Charities and small governments can be easy marks for thieves, and crimes against them result in millions of dollars in lost tax revenues and donations, according to lawmakers pushing for stiffer penalties for those who dip into those accounts.
“It is all too common for youth sports leagues, volunteer fire companies and civic organizations to find their accounts bled dry by dishonest individuals who believe they can get away with it,” said Rep. Daniel McNeill, D-Lehigh, one of the co-sponsors of a bill aimed at the problem.
Lawmakers returning to Harrisburg next week are poised to approve longer prison sentences for those convicted of stealing from charities or local governments — up to 10 years for thefts of more than $100,000, and up to 20 years for more than $500,000.
In addition, any theft from a charity or local government would automatically tack on five years to a standard sentence for theft.
The bill filed by Rep. Ryan MacKenzie, R-Lehigh, was inspired by incidents in the Lehigh Valley, including a case last August in which a township employee was accused of stealing $850,000. In that case, Nancy Tonkin allegedly stole from water and sewer accounts — a crime investigators blamed on losses at slots parlors in Pennsylvania and New Jersey, according to the Associated Press.
Though that case is still pending, MacKenzie said the community outrage is worsened by the perception that those convicted of these crimes usually get off lightly.
It’s a feeling shared in Northumberland Borough where Cynthia Lark, a sewer authority treasurer, was sentenced to one to three years in prison for stealing in excess of $475,000. Court records show she has since repaid $2,471.88 in restitution.
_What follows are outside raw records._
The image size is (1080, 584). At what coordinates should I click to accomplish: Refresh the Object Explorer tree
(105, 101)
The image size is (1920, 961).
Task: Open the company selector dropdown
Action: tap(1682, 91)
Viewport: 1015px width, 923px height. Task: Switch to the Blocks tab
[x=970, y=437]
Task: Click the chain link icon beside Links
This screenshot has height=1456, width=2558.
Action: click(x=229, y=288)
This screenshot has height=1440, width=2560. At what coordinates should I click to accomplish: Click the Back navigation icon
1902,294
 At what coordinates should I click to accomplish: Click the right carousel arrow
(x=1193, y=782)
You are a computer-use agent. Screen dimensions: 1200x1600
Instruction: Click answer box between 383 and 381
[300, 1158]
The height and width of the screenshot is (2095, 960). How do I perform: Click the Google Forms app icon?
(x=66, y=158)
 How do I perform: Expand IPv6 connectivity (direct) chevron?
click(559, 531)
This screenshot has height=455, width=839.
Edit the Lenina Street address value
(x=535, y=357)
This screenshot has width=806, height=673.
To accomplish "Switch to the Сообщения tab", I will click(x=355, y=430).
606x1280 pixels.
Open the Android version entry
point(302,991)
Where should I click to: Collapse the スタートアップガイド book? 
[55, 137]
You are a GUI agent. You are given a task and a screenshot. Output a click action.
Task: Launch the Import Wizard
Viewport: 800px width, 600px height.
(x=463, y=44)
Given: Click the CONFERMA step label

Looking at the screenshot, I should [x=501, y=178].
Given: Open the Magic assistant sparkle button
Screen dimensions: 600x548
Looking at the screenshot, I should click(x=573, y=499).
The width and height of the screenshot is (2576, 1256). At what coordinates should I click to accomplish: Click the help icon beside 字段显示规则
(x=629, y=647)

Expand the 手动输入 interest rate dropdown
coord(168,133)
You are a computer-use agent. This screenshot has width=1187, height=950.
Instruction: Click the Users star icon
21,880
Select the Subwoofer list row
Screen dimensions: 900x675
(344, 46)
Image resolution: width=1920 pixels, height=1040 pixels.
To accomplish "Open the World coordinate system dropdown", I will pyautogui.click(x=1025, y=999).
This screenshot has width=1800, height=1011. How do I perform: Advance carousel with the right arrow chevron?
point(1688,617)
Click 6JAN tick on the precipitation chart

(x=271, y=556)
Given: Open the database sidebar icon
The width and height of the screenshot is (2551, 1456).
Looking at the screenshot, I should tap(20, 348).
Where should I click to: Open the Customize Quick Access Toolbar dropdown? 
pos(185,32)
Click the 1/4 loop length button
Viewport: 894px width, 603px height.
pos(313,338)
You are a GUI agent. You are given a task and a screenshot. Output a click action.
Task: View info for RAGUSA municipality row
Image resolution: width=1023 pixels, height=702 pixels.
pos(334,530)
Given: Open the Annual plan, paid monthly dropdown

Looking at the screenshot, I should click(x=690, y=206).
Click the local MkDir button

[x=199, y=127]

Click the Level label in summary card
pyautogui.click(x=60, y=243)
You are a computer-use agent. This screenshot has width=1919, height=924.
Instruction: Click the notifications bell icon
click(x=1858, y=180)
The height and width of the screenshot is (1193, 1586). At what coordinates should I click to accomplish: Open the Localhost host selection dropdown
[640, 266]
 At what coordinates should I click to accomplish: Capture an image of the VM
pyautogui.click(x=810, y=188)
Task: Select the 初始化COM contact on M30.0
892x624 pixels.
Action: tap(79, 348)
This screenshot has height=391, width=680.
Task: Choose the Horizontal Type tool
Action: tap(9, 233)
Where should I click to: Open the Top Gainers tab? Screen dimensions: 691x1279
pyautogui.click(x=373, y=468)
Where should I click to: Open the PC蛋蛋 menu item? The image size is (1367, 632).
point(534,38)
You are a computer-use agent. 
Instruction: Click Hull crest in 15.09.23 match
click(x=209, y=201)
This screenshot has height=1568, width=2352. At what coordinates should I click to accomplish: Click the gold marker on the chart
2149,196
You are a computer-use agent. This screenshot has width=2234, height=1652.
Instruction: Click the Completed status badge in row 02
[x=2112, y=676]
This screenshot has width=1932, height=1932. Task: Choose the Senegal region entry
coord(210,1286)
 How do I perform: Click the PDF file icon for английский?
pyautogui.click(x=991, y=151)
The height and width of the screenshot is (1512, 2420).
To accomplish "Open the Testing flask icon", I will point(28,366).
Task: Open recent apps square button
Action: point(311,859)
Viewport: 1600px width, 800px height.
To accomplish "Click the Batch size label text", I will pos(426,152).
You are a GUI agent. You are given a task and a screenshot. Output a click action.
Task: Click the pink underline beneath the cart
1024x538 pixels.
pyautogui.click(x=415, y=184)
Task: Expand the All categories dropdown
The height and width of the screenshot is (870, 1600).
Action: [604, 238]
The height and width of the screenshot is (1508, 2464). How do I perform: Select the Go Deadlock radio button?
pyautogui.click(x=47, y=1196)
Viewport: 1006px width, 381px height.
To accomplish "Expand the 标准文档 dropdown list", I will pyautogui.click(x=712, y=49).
Adam Klock, who joined the Northumberland sewer authority after Lark’s arrest, said he believes the theft may have been larger with the figure only reflecting the authority’s losses over the past five years.
The authority’s budget is about $1 million a year.
Klock said those served by the authority have absorbed the loss in two ways. First, the authority isn’t earning interest on the money it lost. Also, when the authority needed to do capital improvements, it had to take out $1 million more in loans. Klock said the cost of the theft will be felt over the 30-year life of those loans.
MacKenzie’s bill comes amid an epidemic of similar crimes against local governments and charities across the state.
A Washington Post analysis of IRS filings for non-profits showed more than 1,000 across the country that have reported a “significant diversion of assets” since 2008. Of those, 61 charities in Pennsylvania have reported being victimized by employee theft or similar problems.
The Pennsylvania Association of Nonprofit Organizations trains charity volunteers and staff to avoid being victimized. The association, itself, made the Post’s list because of a problem with a payroll vendor who didn’t pay taxes for the association, said Jennifer Ross, its chief information officer.
“It’s a big issue,” Ross said. “Any single dollar stolen is $1 dollar less that can’t be used for the mission of the organization. If a nonprofit has a budget of $100,000 and has $10,000 stolen, that’s 10 percent.”
Another case arose in Somerset County, where Henry Swinciski was sentenced to at least 11 1/2 months in prison for stealing $820,000 from the Windber Fire Co.
Press accounts reveal other cases that weren’t included in the Post’s review.
In Venango County, the treasurer of the Blooming Valley Fire Department was sentenced to at least 3 1/2 years in prison after pleading guilty to taking $41,243 from the company in 2009.
In Mercer County, the president of the Sharon Little League got probation after he admitted taking $5,000 to pay off gambling debts.
In Lawrence County, Frank Bongivengo Jr., the football coach at New Castle High School, was accused of taking $3,618 from a youth football program in 2011. Rather than face jail time, Bongivengo enrolled in a program for first-time offenders.